**Problem statement**
Search the records for the word "computer" and report each line that has it.

─── Available data ───

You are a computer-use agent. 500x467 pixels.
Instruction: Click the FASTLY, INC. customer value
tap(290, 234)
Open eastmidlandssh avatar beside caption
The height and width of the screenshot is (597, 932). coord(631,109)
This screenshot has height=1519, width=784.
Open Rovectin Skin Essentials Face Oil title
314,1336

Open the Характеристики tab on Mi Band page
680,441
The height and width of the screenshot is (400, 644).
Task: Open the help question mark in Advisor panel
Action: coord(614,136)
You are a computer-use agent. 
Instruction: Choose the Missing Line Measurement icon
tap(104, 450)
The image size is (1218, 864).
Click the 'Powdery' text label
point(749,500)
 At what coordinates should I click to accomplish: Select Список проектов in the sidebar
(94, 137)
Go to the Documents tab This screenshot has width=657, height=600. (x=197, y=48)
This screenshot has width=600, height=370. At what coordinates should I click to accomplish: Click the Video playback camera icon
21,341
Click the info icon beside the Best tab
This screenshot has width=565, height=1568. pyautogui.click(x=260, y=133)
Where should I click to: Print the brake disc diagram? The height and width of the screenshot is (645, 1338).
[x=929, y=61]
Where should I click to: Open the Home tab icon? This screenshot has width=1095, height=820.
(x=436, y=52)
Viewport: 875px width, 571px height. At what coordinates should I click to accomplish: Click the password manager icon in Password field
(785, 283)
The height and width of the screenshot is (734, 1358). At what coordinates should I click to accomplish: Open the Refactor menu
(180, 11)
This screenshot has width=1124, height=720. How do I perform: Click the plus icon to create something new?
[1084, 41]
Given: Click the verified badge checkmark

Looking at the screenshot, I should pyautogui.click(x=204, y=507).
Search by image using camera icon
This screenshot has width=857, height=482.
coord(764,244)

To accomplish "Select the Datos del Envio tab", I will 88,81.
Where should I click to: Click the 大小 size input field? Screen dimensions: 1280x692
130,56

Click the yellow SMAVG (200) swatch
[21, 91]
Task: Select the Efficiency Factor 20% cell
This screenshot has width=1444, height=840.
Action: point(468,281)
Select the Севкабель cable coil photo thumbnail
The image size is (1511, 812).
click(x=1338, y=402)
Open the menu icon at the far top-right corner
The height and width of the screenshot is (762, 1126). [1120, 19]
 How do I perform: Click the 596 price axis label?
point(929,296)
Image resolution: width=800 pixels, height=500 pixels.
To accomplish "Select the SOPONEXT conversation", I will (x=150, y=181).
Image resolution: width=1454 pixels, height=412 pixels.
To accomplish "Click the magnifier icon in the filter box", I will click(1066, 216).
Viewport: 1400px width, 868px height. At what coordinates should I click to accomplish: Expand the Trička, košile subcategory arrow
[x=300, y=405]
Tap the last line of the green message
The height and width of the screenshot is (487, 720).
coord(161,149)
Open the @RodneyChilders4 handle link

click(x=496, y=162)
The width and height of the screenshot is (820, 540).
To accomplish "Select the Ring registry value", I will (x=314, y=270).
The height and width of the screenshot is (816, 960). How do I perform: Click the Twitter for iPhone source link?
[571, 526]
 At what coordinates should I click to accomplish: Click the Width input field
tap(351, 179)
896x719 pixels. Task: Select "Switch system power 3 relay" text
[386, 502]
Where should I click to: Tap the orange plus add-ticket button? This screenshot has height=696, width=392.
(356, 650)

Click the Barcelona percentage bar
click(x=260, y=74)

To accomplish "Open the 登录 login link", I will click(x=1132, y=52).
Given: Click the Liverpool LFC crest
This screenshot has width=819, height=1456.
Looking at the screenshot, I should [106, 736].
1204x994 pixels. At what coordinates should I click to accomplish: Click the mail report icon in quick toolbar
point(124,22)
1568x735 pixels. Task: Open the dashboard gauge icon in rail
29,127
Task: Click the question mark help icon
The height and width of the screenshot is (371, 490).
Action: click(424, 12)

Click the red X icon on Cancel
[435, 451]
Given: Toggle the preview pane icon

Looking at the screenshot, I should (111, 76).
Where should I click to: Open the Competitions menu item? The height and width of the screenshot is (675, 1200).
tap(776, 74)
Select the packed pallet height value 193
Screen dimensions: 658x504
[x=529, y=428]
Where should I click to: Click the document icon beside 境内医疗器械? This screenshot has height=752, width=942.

───

**Response to this task**
You are a computer-use agent. 500x467 pixels.
You are a computer-use agent. 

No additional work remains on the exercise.